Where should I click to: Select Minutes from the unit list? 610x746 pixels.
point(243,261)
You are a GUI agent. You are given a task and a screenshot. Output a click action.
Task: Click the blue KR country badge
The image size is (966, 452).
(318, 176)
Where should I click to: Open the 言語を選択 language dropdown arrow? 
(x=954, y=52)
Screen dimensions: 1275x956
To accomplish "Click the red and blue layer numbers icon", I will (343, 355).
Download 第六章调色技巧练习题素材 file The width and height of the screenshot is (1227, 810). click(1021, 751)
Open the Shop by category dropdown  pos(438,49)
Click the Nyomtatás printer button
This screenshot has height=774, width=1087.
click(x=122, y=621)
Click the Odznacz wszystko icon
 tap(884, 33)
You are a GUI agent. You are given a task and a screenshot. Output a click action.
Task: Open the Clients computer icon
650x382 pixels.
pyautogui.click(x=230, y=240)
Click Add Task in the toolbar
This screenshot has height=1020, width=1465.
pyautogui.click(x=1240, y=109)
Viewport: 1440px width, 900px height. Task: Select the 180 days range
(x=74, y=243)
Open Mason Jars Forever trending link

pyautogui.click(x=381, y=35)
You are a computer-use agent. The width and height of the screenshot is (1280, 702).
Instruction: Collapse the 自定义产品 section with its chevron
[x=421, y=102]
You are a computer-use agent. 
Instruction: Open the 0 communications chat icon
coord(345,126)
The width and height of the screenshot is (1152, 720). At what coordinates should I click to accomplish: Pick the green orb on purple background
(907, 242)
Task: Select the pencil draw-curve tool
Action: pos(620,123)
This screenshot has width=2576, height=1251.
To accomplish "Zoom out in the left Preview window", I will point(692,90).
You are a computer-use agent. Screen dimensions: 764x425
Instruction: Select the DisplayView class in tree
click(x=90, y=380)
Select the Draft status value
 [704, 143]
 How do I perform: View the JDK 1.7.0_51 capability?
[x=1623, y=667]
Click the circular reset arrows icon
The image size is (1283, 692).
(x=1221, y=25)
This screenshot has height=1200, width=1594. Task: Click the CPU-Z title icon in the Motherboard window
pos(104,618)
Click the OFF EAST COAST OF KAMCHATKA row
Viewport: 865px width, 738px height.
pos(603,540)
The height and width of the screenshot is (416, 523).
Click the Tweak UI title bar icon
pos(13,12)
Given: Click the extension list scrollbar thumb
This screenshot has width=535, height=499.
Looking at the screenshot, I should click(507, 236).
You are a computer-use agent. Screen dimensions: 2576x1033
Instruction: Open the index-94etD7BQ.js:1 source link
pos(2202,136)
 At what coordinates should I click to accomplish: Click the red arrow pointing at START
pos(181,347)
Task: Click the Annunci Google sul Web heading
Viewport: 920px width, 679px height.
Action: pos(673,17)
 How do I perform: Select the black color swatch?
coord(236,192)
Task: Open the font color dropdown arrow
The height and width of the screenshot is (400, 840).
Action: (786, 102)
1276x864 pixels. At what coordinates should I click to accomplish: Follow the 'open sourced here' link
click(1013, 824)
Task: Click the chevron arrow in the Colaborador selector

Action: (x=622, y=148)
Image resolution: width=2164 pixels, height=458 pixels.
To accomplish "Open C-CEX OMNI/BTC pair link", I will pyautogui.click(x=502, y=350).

_ _ _ _ _ _ _

**What the task requires**
Quote each line of the data above exactly as written.

**Output for this task**
Where should I click to: Select Minutes from the unit list? 610x746 pixels.
point(243,261)
You are a GUI agent. You are given a task and a screenshot. Output a click action.
Task: Click the blue KR country badge
The image size is (966, 452).
(318, 176)
Where should I click to: Open the 言語を選択 language dropdown arrow? 
(x=954, y=52)
Screen dimensions: 1275x956
To accomplish "Click the red and blue layer numbers icon", I will (343, 355).
Download 第六章调色技巧练习题素材 file The width and height of the screenshot is (1227, 810). click(1021, 751)
Open the Shop by category dropdown  pos(438,49)
Click the Nyomtatás printer button
This screenshot has height=774, width=1087.
click(x=122, y=621)
Click the Odznacz wszystko icon
 tap(884, 33)
You are a GUI agent. You are given a task and a screenshot. Output a click action.
Task: Open the Clients computer icon
650x382 pixels.
pyautogui.click(x=230, y=240)
Click Add Task in the toolbar
This screenshot has height=1020, width=1465.
pyautogui.click(x=1240, y=109)
Viewport: 1440px width, 900px height. Task: Select the 180 days range
(x=74, y=243)
Open Mason Jars Forever trending link

pyautogui.click(x=381, y=35)
You are a computer-use agent. The width and height of the screenshot is (1280, 702).
Instruction: Collapse the 自定义产品 section with its chevron
[x=421, y=102]
You are a computer-use agent. 
Instruction: Open the 0 communications chat icon
coord(345,126)
The width and height of the screenshot is (1152, 720). At what coordinates should I click to accomplish: Pick the green orb on purple background
(907, 242)
Task: Select the pencil draw-curve tool
Action: pos(620,123)
This screenshot has width=2576, height=1251.
To accomplish "Zoom out in the left Preview window", I will point(692,90).
You are a computer-use agent. Screen dimensions: 764x425
Instruction: Select the DisplayView class in tree
click(x=90, y=380)
Select the Draft status value
 [704, 143]
 How do I perform: View the JDK 1.7.0_51 capability?
[x=1623, y=667]
Click the circular reset arrows icon
The image size is (1283, 692).
(x=1221, y=25)
This screenshot has height=1200, width=1594. Task: Click the CPU-Z title icon in the Motherboard window
pos(104,618)
Click the OFF EAST COAST OF KAMCHATKA row
Viewport: 865px width, 738px height.
pos(603,540)
The height and width of the screenshot is (416, 523).
Click the Tweak UI title bar icon
pos(13,12)
Given: Click the extension list scrollbar thumb
This screenshot has width=535, height=499.
Looking at the screenshot, I should click(507, 236).
You are a computer-use agent. Screen dimensions: 2576x1033
Instruction: Open the index-94etD7BQ.js:1 source link
pos(2202,136)
 At what coordinates should I click to accomplish: Click the red arrow pointing at START
pos(181,347)
Task: Click the Annunci Google sul Web heading
Viewport: 920px width, 679px height.
Action: pos(673,17)
 How do I perform: Select the black color swatch?
coord(236,192)
Task: Open the font color dropdown arrow
The height and width of the screenshot is (400, 840).
Action: (786, 102)
1276x864 pixels. At what coordinates should I click to accomplish: Follow the 'open sourced here' link
click(1013, 824)
Task: Click the chevron arrow in the Colaborador selector

Action: (x=622, y=148)
Image resolution: width=2164 pixels, height=458 pixels.
To accomplish "Open C-CEX OMNI/BTC pair link", I will pyautogui.click(x=502, y=350).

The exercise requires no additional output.